Захожу к Азарову и, не остыв от сочувственного запала, спрашиваю:

— Что, Григорий Михалыч, трудно тебе в Мишелевке жить?

— Пока не жалуюсь. — Он несколько удивился вопросу, но тут же справился с удивлением, снова стал приветливо-спокойным, сдержанным, может быть, холодновато-сдержанным — в общем, таким, каким я его знаю давно.

— Нет, все-таки трудно жить на виду? Или тишь да гладь? Директорская вершина всегда над тучами?

— А-а, ты вон о чем. — Азаров сидит, строго, привычно выпрямившись перед чистым пустым столом. — Нормально. Почти нормально. В год — две-три анонимки.

— На тебя?!

— Не на дядю, конечно. Что весь я в грехах, как собака в репьях. И такой, и разэтакий — никудышный руководитель. Завод лихорадит, в каждом цехе — развал. Меня пора снимать.

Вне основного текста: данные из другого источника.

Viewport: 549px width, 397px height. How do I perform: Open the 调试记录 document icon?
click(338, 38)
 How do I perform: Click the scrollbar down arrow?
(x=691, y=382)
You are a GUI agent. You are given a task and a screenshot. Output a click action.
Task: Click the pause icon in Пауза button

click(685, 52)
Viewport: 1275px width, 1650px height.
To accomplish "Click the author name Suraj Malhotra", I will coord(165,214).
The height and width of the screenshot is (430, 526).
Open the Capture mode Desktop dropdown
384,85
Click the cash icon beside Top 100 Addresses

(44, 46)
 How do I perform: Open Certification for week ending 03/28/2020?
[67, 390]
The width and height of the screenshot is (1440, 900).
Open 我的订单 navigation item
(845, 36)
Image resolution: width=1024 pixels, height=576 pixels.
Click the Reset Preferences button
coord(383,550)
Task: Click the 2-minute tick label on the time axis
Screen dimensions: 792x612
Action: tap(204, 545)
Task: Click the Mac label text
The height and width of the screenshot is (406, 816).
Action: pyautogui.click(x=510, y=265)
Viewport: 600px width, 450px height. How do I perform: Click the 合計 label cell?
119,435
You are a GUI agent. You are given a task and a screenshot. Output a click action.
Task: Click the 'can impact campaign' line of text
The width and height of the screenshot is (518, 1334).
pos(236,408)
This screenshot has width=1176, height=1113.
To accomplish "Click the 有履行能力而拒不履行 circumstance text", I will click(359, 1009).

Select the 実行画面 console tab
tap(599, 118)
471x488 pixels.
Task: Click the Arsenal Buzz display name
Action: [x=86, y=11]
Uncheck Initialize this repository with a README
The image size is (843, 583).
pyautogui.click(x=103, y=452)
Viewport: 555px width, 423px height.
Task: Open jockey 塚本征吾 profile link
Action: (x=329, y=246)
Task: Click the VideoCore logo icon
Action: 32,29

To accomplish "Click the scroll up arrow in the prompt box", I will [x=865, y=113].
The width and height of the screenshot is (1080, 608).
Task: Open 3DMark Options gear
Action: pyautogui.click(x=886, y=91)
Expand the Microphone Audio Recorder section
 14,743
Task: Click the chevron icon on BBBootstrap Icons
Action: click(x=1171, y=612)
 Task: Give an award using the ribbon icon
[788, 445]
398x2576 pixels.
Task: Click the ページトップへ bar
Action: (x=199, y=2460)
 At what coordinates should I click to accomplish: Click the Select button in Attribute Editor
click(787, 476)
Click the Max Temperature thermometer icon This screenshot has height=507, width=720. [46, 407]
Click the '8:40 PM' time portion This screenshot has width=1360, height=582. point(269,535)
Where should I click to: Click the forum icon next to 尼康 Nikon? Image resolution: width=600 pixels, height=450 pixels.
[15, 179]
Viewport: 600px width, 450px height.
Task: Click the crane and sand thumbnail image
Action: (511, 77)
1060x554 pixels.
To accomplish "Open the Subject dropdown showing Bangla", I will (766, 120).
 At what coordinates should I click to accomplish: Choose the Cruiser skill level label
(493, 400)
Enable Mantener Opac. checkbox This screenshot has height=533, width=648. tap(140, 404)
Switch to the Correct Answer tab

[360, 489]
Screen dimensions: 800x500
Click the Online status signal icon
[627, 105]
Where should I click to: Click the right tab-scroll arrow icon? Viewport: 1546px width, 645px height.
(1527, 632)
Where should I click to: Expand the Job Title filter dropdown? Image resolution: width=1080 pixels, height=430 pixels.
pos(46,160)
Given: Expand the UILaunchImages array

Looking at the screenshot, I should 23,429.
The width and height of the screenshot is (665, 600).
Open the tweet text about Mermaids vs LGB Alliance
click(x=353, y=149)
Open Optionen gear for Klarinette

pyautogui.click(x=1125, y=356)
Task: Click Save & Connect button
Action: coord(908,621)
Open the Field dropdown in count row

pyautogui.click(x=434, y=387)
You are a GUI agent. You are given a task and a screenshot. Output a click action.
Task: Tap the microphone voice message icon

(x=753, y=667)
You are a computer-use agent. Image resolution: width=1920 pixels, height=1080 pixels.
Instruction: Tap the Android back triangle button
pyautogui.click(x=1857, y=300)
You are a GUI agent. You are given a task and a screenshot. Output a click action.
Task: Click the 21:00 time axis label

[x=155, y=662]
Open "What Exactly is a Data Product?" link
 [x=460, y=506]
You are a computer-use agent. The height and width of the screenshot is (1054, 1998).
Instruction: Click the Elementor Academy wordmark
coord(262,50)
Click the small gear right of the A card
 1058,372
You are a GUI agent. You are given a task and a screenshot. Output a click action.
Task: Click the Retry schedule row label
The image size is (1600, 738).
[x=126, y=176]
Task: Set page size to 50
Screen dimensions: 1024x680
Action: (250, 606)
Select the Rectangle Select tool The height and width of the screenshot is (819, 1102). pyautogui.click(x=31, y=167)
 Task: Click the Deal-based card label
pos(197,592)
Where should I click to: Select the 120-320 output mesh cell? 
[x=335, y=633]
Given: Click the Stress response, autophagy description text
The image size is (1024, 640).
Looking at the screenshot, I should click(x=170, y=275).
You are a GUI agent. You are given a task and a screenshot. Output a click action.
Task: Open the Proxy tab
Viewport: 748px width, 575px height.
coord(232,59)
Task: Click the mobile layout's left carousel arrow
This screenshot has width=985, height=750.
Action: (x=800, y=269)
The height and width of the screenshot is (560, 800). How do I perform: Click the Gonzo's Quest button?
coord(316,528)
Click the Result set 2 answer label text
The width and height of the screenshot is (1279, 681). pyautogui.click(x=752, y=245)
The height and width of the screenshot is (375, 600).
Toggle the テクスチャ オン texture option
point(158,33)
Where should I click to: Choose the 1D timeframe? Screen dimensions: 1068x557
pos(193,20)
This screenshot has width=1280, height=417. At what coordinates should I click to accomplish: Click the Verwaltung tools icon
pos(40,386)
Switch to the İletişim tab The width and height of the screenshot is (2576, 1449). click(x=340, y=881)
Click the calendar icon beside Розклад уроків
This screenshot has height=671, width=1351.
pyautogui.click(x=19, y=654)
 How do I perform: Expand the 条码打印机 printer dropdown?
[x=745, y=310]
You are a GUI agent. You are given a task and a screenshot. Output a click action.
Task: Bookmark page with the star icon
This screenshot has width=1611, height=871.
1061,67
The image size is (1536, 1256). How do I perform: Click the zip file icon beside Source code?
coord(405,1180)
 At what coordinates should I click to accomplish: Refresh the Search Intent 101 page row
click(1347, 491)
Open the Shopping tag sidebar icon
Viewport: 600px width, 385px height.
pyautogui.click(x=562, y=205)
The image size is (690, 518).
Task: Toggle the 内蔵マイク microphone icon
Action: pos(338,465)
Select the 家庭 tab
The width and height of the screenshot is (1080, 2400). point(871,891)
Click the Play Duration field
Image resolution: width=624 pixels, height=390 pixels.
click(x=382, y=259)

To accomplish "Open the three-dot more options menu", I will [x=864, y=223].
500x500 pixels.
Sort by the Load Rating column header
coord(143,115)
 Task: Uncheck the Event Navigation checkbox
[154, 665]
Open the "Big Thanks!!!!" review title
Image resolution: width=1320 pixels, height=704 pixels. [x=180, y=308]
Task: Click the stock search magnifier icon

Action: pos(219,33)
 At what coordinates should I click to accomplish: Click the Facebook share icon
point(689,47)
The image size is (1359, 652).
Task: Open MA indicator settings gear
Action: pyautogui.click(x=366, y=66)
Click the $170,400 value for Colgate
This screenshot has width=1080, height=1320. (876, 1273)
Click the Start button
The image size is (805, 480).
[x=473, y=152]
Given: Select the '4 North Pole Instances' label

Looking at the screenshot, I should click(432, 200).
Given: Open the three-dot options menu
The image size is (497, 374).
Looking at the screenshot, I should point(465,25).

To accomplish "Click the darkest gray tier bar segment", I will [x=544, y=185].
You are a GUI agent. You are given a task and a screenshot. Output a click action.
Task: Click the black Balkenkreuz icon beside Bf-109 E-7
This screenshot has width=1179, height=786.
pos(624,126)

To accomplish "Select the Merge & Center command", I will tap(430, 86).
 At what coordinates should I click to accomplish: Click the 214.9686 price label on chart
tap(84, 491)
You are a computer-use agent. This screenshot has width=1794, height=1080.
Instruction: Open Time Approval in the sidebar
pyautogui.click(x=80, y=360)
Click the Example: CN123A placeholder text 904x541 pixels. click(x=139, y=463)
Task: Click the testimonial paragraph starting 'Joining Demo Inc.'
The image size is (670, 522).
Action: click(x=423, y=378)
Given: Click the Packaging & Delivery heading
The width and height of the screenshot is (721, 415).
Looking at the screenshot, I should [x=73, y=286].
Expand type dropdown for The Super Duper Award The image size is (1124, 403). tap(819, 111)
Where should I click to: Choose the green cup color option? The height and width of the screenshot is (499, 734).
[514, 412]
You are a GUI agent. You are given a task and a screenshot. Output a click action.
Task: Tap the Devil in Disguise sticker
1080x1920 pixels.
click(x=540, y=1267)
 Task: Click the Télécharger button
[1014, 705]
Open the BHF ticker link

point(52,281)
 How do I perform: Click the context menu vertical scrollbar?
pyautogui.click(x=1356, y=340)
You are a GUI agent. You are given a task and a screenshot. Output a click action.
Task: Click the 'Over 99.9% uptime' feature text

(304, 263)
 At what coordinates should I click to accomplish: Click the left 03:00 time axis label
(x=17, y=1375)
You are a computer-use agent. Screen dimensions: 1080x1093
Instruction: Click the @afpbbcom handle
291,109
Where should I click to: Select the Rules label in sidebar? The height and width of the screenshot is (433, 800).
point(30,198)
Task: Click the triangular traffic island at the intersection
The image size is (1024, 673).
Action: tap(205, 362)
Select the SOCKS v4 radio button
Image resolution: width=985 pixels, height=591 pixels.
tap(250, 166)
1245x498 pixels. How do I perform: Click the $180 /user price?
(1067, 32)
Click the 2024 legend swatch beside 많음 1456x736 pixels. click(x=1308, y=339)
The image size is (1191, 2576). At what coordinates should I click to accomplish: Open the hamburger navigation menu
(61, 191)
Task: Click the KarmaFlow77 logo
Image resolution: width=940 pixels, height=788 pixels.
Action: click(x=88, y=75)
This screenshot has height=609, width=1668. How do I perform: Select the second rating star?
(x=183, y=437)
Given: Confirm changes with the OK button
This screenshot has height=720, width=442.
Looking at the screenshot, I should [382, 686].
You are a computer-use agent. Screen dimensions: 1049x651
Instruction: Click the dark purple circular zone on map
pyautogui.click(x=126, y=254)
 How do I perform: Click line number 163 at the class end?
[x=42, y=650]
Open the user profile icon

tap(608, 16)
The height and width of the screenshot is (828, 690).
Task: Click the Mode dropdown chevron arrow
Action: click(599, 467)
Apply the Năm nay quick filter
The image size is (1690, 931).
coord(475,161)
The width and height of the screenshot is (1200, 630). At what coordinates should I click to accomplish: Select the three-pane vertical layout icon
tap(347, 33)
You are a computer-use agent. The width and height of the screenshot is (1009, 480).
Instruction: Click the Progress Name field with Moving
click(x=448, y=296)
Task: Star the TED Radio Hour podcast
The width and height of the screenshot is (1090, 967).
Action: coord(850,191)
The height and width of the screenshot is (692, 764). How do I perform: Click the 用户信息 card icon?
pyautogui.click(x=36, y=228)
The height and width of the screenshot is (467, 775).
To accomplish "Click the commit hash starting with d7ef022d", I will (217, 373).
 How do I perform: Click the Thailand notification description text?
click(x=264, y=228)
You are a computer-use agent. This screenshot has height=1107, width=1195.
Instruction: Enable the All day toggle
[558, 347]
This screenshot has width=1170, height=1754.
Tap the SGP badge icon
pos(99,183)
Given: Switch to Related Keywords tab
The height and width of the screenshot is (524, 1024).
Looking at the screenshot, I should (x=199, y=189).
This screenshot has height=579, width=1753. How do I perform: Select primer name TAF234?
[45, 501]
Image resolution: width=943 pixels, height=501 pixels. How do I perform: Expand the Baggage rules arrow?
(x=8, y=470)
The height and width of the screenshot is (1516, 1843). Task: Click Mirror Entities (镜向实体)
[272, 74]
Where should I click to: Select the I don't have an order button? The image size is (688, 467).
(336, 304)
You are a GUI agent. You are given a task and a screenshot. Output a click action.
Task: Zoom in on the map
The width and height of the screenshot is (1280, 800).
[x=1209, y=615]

— Надо же. И ни одного доброго слова?

Смеется.

— Да, много бы я дал, чтобы хоть раз увидеть положительную анонимку. Интересно, правда? Настолько скромность человека обуяла, что он хвалит, а не хочет, чтоб знали, кто хвалит. Причем удивительное дело: анонимки появляются всегда в трудное для меня время.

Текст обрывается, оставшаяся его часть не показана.